Fah could hear the shower running and he tried to fall asleep before Lom returned. He didn't want to see how uncomfortable Lom was sleeping next to him. The bathroom door opened and footsteps approached the bed. Fah kept his eyes shut and his breathing even. After a while, the duvet moved as Lom slid into bed next to him. He prayed for sleep to come. The mattress shifted slightly as Lom moved around. He began to feel Lom's breath on his cheek, so he pressed his eyes shut tight.

"Fah, I wish you could remember. I miss you. I'm sorry I said I never loved you, because the truth is, I've never stopped loving you. Nothing I do helps; I couldn't get over you. Not knowing where you were this past year almost killed me. Maybe it's better this way. If you can't remember you can't be sad. It's better that only one of us is sad instead of both of us. I wish you could remember what it was like when we kissed, and how it great it felt when we were together, me inside of you." Lom kissed his forehead.

Fah couldn't believe what he'd just heard. They had been lovers! The man who had shot him had been his lover? Fah was even more confused than before. Lom lay back down on his side of the bed and rolled to face the wall. Fah's eyes flew open, his mind was racing and going in every direction.

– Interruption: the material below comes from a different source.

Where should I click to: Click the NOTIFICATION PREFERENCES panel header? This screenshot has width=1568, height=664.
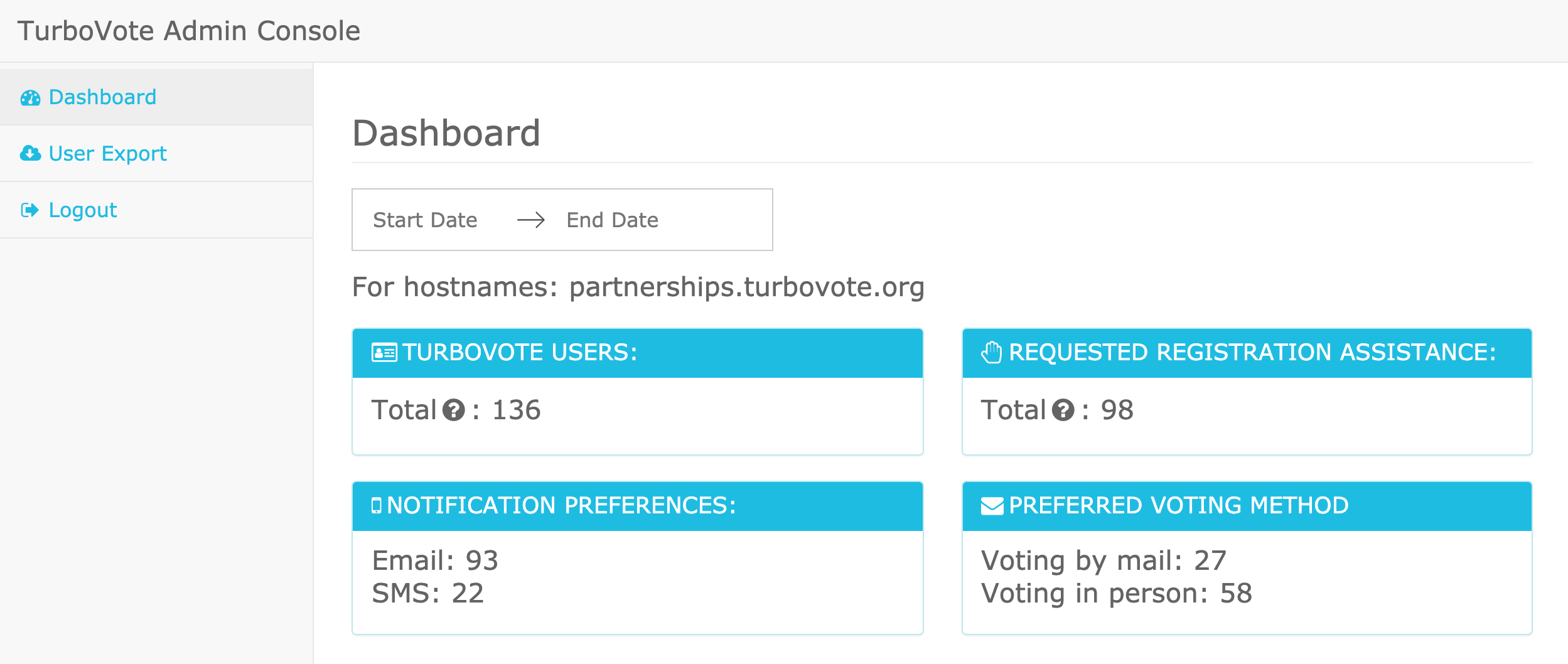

He shot me, but he's in love with me? What did I do to make him shoot me? Why did we have sex? Did I love him? If we were in love, why were we apart? He said he told me he never loved me. When? Why? That's cruel and makes no sense.

Fah turned his head to look at Lom's back. He tried imagining what it would be like to hug him. Why hadn't Lom shared any of this?

Was I mean to him? Did I reject him? Did I have a new lover? Is there someone waiting for me somewhere? If we were lovers and in love, why didn't he tell me about any of this? How long were we together? He said I grew up in his house - did we start dating each other as teens? No, because that man on the phone, Mek, said he was my first kiss. Lom said we met him at the same time at a bar so I had to be at least 20 years old.

Oh my God, how old am I? Why can I remember the legal drinking age but not my age? This sucks! When will I remember things and be able to think like a normal person? I can't make decisions about anything because I don't know anything about myself. I don't have any idea what I do, where I live, what I like...

His eyes teared up and he felt a lump in his throat. Why did this happen to him?

People don't realize how scary this is... I haven't the faintest idea what happened between us before, but he has been nice to me so far. He's still in love with me. If I pretend to love him, maybe he'll take me out of this condo and I can get away.

Fah decided to act upon this idea in the morning. He closed his eyes to sleep.